## Directions:
Echo back every line of the listing below, word for word, with no changes.

Start of Information supplied

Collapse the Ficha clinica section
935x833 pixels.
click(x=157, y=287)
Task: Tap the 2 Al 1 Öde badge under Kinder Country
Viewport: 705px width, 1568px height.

End of Information supplied

## Finished exercise:
Collapse the Ficha clinica section
935x833 pixels.
click(x=157, y=287)
Task: Tap the 2 Al 1 Öde badge under Kinder Country
Viewport: 705px width, 1568px height.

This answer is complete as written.